As illustrated in various literature, the problem of systematically modeling [25], capturing [26], storing [27], and querying [28] provenance have attracted extensive attention of scientific researchers in a wide broad of applications. In this article, we emphatically concern provenance-modeling issues in multidisciplinary collaboration applications. The aim of this article is to provide users with potential principles and sound tradeoffs while designing or choosing their peculiar provenance model. The contributions of this work are threefold. One is that we identify critical components of the provenance model and compare diverse methodologies used in them. Secondly, we conceive a collaborative model for provenance practice in multidisciplinary collaboration. Finally, we conclude certain problems existed in current model-centric provenance researches.

We organize the rest of this paper as follows. An essential outline on comparison among existing provenance-inspired models is elucidated in Sect. 2. Section 3 designs a provenance model for multidisciplinary collaboration comprehensively. Several open-ended issues on provenance models, systems, and practice are illuminated in Sect. 4. Finally, we conclude this paper with a brief conclusion of main contributions and further work.

2 Core Components of Provenance Model: An Overview

2.1 Two Classical Model Specifications

In current literature, various researchers have proposed different provenance models and relevant solutions in their respective fields. However, differences between those models make it arduous to understand the expressiveness of provenance representations, access and utilize provenance unimpededly, especially exchange information between provenance-enabled systems. Against this background, the scientific community began to emerge a consensus on provenance standardization in 2007, thus releasing and revising the open provenance model (OPM) [29] to resolve provenance-related challenges and issues. Subsequently, furtherly inspired by OPM, another conceptual model named PROV-DM [30] was endorsed by the World Wide Web consortium (W3C) in 2013, which provided well-established concepts and definitions to achieve information’s interchangeable interoperability in heterogeneous contexts.

Work to complete.
[a] Answer these questions using the provenance text:
(i) How many contributions does the work claim?
(ii) Which section takes up open-ended issues on provenance models, systems, and practice?
(iii) In what year did the W3C endorse PROV-DM?
[b] Resume the provenance text with a paragraph that picks up right after its last sentence.
The material that comes next is separate from the provenance text.

The data.
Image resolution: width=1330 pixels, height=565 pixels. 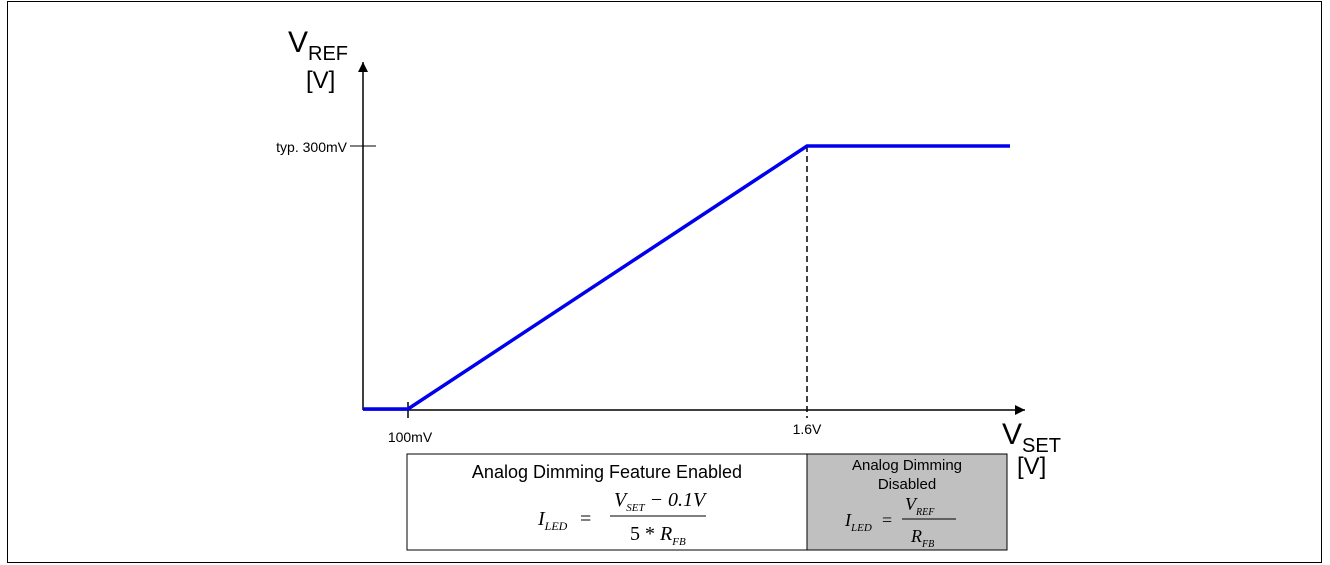 I want to click on y-axis-subscript: REF, so click(x=328, y=54).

Answers given.
[a]
(i) Three.
(ii) Section 4.
(iii) 2013.

[b]
In OPM, three types and their dependencies are constituted, as shown in Fig. 1(a). Wherein, Artifact represents an immutable object during process execution, which can be expressed in physical carrier (such as device), or digital representation (such as data). Process can be considered as a range of actions to act on artifacts, and thus new artifacts may be entailed. As a contextual entity, Agent could enable, facilitate, control, and influence the execution of processes. In terms of causal relationships, one artifact, being triggered by the other, can be used or generated by a process, which may be triggered by another process, under the control of one or more agents. Similarly, PROV-DM contains core types and their relationships, forming the essence of provenance information. As depicted in Fig. 1(b), there are three element types and seven relationships. Hereinto, we consider an Entity, either real or imaginary, as something with certain fixed aspects that can be physical, digital, or conceptual. Activity performs upon or with entities during a period, and it may include generating, transforming, modifying, processing, and consuming entities. Agent is responsible for an activity’s happening, the existence of an entity, or the activities of other agents.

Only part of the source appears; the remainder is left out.